Rand Paul and President Obama. One a libertarian, the other a left-liberal progressive. But they apparently have at least one thing in common: a belief that markets are fragile things. Both subscribe to the view that a speculative bubble caused the Great Recession. As Obama said in his recent Knox College speech, “But by the time I took office in 2009, the [housing] bubble had burst, costing millions of Americans their jobs, their homes, and their savings.” (Actually, it was passive Fed tightening in 2008, in a replay of the Fed’s Great Depression error, that turned a possible modest downturn into the Great Recession.)
That comment led economist Brad DeLong to call Obama a “neo-Austrian” or accidental Hayekian since Austrian economics — which can count Paul as a loyal devotee — contends the business cycle is driven by speculative excess leading to economic bubbles. Markets break down. Markets fail. Richmond Fed economist Robert Hetzel calls this the “market disorder” view of how economies work and the role government should play:
Adherents of the market-disorder view believe that sharp swings in expectations about the future from unfounded optimism to unfounded pessimism overwhelm the ability of offsetting changes in the real interest rate to stabilize economic activity. … The view that financial fragility produces real instability is associated with the belief that markets are inherently unstable. From this view, it follows that economic stability requires the regulation of markets through government intervention.

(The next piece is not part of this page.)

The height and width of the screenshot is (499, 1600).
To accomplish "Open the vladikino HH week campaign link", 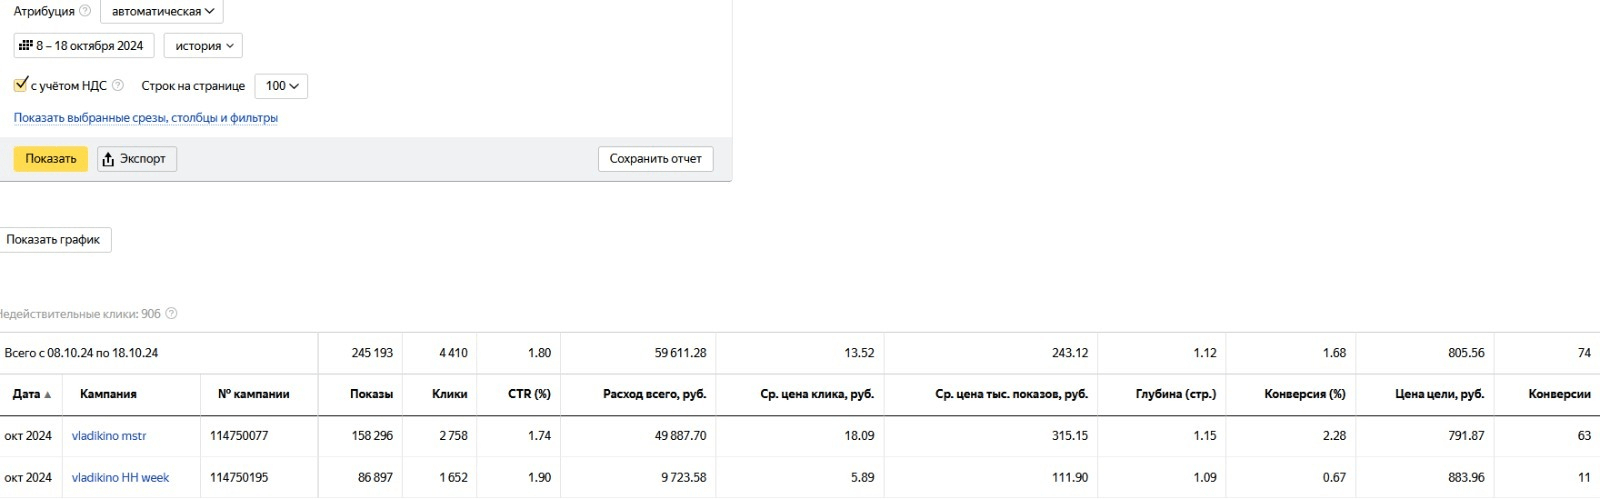I will [120, 478].
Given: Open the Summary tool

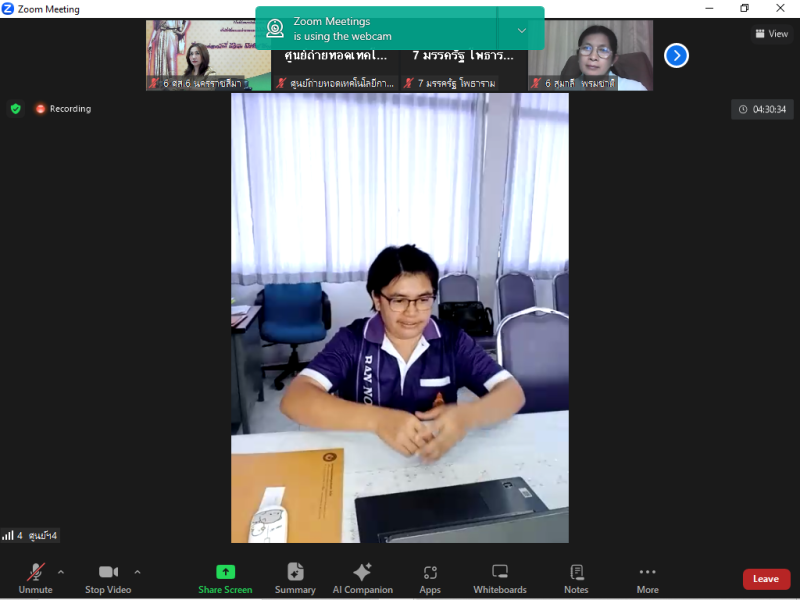Looking at the screenshot, I should [295, 578].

Where Friedrich Hayek and JM Keynes, Paul and Obama, disagree is what should happen when markets fail. Keynes-Obama argue for fiscal stimulus, Hayek-Paul for liquidation — “Let the banks fail!” — to purge the rot out of the system. As Milton Friedman said of the Austrian approach:
I think the Austrian business-cycle theory has done the world a great deal of harm. If you go back to the 1930s, which is a key point, here you had the Austrians sitting in London, Hayek and Lionel Robbins, and saying you just have to let the bottom drop out of the world. You’ve just got to let it cure itself. You can’t do anything about it. You will only make it worse. You have Rothbard saying it was a great mistake not to let the whole banking system collapse. I think by encouraging that kind of do-nothing policy both in Britain and in the United States, they did harm.

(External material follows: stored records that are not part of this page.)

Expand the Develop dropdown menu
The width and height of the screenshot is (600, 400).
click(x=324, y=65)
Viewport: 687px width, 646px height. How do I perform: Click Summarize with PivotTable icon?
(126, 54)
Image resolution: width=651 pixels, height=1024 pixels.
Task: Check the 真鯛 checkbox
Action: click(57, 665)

Milton Friedman (and Adam Smith) had a different view of markets from Keynes/Hayek/Obama/Paul, that they were sturdy and self-regulating if the price system was allowed to work. Again, Hetzel frames the two views:
Do fluctuations in the business cycle originate in instability in financial markets due to excessive risk taking? Alternatively, do they originate in instability in money creation due to the failure of central banks to allow the price system to work? … The monetary disorder view is that the price system works well to equilibriate the economy provided that money creation and destruction do not prevent interest rates from adjusting. There is no inevitable movement from boom to bust
Hetzel and today’s “market monetarists” want the Fed to follow a monetary rule that provides for a stable nominal anchor — like nominal GDP — and allows market forces to determine the real interest rate and other real variables amid a stable monetary backdrop. Indeed, economist Scott Sumner has proposed letting Fed policymakers determine a goal of monetary policy, such as stable growth in nominal GDP, and then having markets, via a futures market, “implement the policy by adjusting the monetary base until it’s at a level where the expected 12-month forward level of NGDP equals the policy goal.” Basically, market-driven central banking.
Instead, the Fed currently operates with discretion to deal with supposed market failures and, as Friedman wrote in Free to Choose, “continues to promote the myth that the private economy is unstable, while its behavior continues to document the reality the government is today is the major source of economic instability.” Paul sort of gets this, I guess, but instead of arguing for “ending the Fed” he should argue for “ending the Fed as we know it” and embrace a market-driven monetary policy as proposed by Sumner. And begin to trust markets.